Acusados de matar zelador de condomínio em SP serão julgados

Publicado em: segunda-feira, 16 de março de 2015

Casal acusado de matar zelador na Zona Norte de SP irá a júri popular

Eduardo e Ieda Martins responderão por homicídio e ocultação de cadáver. Juiz determinou também a manutenção da prisão preventiva dos dois.
 
O publicitário Eduardo Martins e sua esposa, a advogada Ieda Cristina Martins, irão a júri popular pela morte do zelador Jezi de Souza, de 63 anos. A decisão do juiz Rodrigo Tellini de Aguirre Camargo, da 2ª Vara do Júri do Foro Regional de Santana, foi divulgada nesta quarta-feira (11).
 
O crime ocorreu em maio de 2014, na Zona Norte de São Paulo. Souza foi morto no apartamento do casal e teve o corpo esquartejado.
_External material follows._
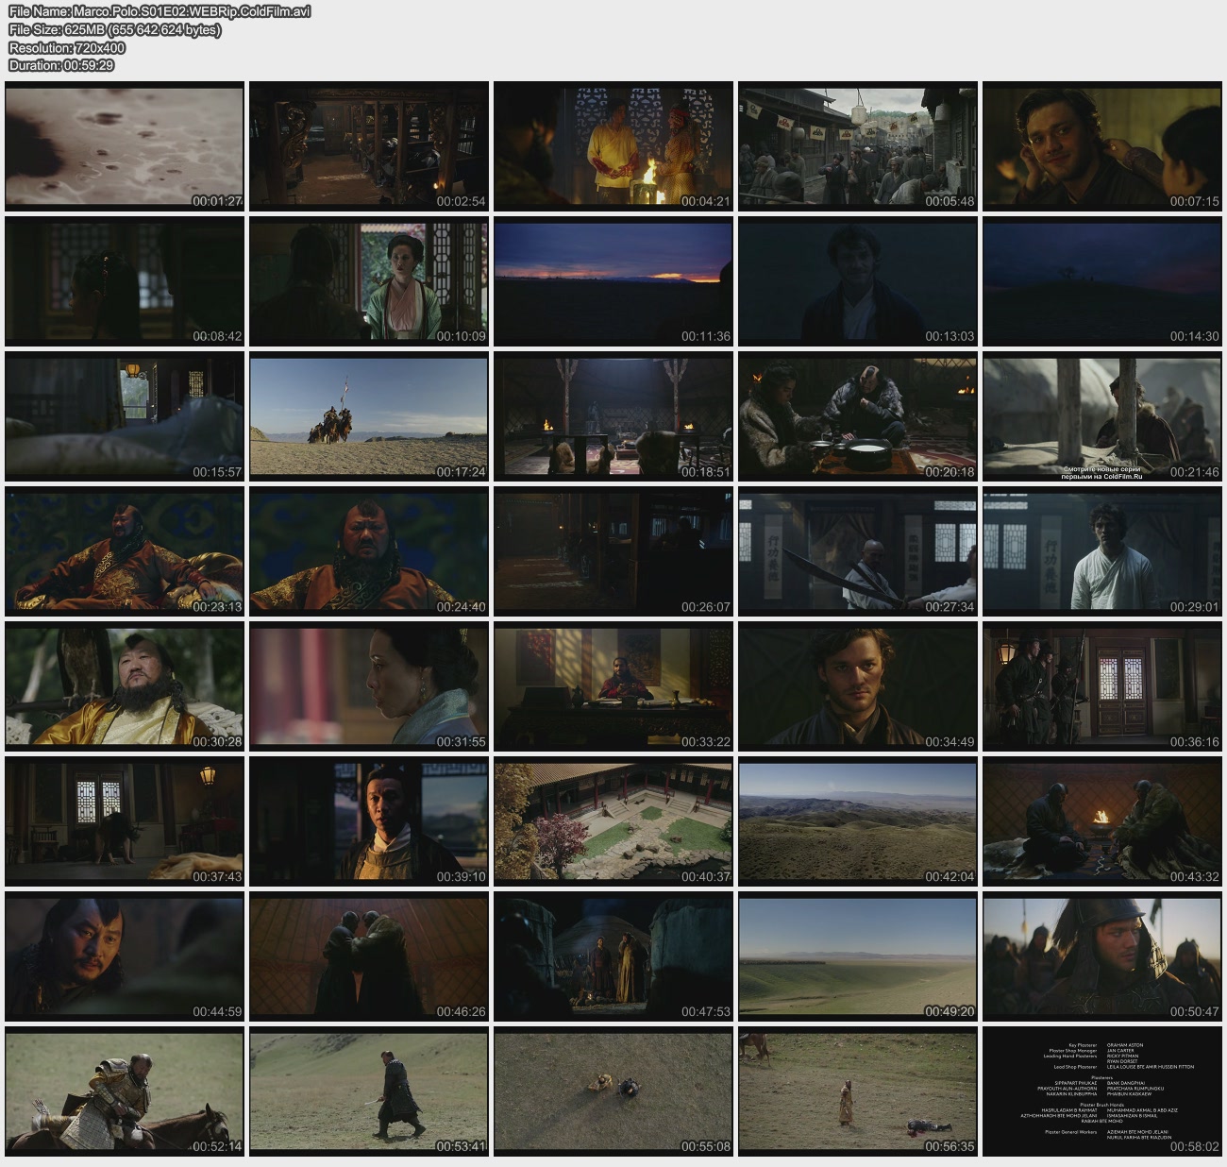Select the end credits thumbnail at 00:58:02
This screenshot has width=1227, height=1167.
(1101, 1092)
Membros foram queimados pelo publicitário, assassino confesso, em uma casa no litoral de São Paulo, onde ele foi preso.
 
Eduardo Martins responderá por homicídio qualificado, ocultação de cadáver, fraude processual, falsificação de documento público, porte ilegal de arma de fogo de uso permitido e de uso restrito. Já Ieda Cristina Martins, por homicídio qualificado, ocultação de cadáver, fraude processual e porte ilegal de arma de fogo de uso restrito.
 
Segundo o magistrado, as provas reunidas demonstram a autoria do casal. Rodrigo Tellini ainda determinou a manutenção da prisão preventiva dos réus. “A soltura, especialmente após a pronúncia, quando há ainda mais um juízo de admissibilidade recaindo sobre a acusação, não se justifica”, anotou.
 
Ao G1, Marcello Primo, advogado de defesa de Ieda Cristina, disse que irá recorrer. “O próximo passo é o entrar com o recurso que cabe contra essa decisão. No entendimento da defesa está bem claro que não tem participação da Ieda em nada. Estamos bem confiantes de que ela não tem participação nenhuma no homicídio e muito menos na ocultação. Ela simplesmente não sabia o que está acontecendo", afirmou.
 
Rubens de Castro, advogado de Eduardo Martins, afirma que o trabalho da defesa durante o julgamento será mostrar que o réu não planejou a ocultação de cadáver.
 
“Era o previsto, ele é réu confesso. Óbvio que os argumentos da defesa e da acusação divergem, porque a promotoria tenta atribuir a ele uma situação de monstro. Esse será o embate no Tribunal do Júri. O Ministério Público tenta atribuir a ele conduta diversas daquelas que de fato aconteceram. Ele não queria que a esposa e o filho soubessem do ocorrido. E aí ele tentou ocultar o corpo”, explicou Castro.